→ **Study material**:
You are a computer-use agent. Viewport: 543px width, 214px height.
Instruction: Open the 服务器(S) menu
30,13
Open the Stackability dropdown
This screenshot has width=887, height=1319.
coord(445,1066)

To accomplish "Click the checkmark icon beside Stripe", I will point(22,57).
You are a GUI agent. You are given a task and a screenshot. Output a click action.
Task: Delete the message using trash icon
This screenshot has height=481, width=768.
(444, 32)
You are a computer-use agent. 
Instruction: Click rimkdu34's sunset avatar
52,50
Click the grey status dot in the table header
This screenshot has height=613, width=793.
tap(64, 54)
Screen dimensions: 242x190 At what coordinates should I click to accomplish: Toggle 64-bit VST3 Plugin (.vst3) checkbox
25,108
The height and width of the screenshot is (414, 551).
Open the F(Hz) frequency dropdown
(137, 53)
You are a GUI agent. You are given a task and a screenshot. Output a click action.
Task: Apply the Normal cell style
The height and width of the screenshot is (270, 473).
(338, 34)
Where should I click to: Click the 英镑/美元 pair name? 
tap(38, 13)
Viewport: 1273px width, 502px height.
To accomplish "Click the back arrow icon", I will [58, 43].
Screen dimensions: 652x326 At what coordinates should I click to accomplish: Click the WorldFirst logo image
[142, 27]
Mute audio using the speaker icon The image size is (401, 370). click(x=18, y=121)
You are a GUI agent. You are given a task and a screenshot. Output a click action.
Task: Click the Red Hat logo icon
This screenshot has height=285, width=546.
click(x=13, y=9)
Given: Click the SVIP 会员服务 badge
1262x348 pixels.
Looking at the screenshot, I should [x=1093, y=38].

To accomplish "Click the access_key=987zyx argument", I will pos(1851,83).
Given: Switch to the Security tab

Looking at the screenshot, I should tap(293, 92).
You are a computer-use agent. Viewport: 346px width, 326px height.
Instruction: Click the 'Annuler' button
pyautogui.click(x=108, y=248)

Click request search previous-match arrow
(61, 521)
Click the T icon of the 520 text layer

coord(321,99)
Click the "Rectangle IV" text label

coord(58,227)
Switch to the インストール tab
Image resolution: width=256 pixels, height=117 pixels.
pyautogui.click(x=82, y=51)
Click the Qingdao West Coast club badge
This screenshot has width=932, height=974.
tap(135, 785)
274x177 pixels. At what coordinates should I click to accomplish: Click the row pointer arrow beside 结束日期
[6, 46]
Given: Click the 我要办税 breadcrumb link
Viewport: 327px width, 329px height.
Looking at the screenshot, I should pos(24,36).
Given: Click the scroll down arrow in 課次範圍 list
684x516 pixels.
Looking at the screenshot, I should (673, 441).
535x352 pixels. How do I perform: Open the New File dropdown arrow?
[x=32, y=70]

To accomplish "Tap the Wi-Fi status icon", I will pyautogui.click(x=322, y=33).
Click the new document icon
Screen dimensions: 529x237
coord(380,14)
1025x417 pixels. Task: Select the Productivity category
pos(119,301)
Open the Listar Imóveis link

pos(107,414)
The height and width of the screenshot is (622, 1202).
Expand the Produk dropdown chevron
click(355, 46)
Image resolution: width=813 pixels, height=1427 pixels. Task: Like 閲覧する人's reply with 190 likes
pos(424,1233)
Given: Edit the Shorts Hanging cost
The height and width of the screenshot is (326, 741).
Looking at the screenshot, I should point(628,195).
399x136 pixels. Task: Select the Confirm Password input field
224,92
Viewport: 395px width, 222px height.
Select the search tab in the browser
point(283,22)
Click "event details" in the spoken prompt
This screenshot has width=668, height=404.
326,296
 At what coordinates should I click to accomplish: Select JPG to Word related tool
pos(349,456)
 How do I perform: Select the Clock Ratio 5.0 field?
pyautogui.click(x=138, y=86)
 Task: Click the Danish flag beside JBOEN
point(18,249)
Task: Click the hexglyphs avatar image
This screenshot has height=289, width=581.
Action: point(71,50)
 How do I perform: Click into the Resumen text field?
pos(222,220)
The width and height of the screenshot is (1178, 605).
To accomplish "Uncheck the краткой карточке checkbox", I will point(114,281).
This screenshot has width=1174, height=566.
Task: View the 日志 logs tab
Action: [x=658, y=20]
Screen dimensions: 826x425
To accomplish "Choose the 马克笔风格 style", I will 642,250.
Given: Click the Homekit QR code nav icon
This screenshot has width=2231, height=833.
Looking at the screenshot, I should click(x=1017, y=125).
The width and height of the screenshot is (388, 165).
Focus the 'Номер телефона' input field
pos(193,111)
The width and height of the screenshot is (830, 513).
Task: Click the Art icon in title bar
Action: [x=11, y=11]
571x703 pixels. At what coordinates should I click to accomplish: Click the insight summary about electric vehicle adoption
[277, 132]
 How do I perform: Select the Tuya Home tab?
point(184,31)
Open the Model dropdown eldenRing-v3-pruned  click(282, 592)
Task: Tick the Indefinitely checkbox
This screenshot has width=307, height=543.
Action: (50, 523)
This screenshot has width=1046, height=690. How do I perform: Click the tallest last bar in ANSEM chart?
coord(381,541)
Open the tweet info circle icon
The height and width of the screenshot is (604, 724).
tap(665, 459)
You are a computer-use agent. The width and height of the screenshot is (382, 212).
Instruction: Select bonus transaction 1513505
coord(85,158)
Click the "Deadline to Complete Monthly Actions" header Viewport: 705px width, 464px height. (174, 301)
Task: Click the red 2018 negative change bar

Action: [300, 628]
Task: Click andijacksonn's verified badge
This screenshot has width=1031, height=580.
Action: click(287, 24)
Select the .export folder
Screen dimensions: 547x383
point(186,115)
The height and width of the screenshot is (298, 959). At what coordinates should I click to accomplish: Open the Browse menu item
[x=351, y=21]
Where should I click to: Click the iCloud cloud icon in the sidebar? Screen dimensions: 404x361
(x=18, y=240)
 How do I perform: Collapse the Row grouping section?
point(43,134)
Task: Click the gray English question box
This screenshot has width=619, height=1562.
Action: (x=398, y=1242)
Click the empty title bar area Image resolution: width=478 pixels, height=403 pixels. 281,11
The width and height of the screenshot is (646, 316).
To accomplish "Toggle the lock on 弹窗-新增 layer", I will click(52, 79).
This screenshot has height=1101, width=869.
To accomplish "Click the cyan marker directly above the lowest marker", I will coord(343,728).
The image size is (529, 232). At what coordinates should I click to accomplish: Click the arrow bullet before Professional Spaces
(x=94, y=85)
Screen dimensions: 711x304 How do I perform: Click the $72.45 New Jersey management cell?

→ **Activity**:
Within the material above, extract exactly the lines that start at the line containing "This screenshot has width=1031, height=580." and stop after the line containing "Task: Click the gray English question box", and only those.

→ **Your solution**:
This screenshot has width=1031, height=580.
Action: click(287, 24)
Select the .export folder
Screen dimensions: 547x383
point(186,115)
The height and width of the screenshot is (298, 959). At what coordinates should I click to accomplish: Open the Browse menu item
[x=351, y=21]
Where should I click to: Click the iCloud cloud icon in the sidebar? Screen dimensions: 404x361
(x=18, y=240)
 How do I perform: Collapse the Row grouping section?
point(43,134)
Task: Click the gray English question box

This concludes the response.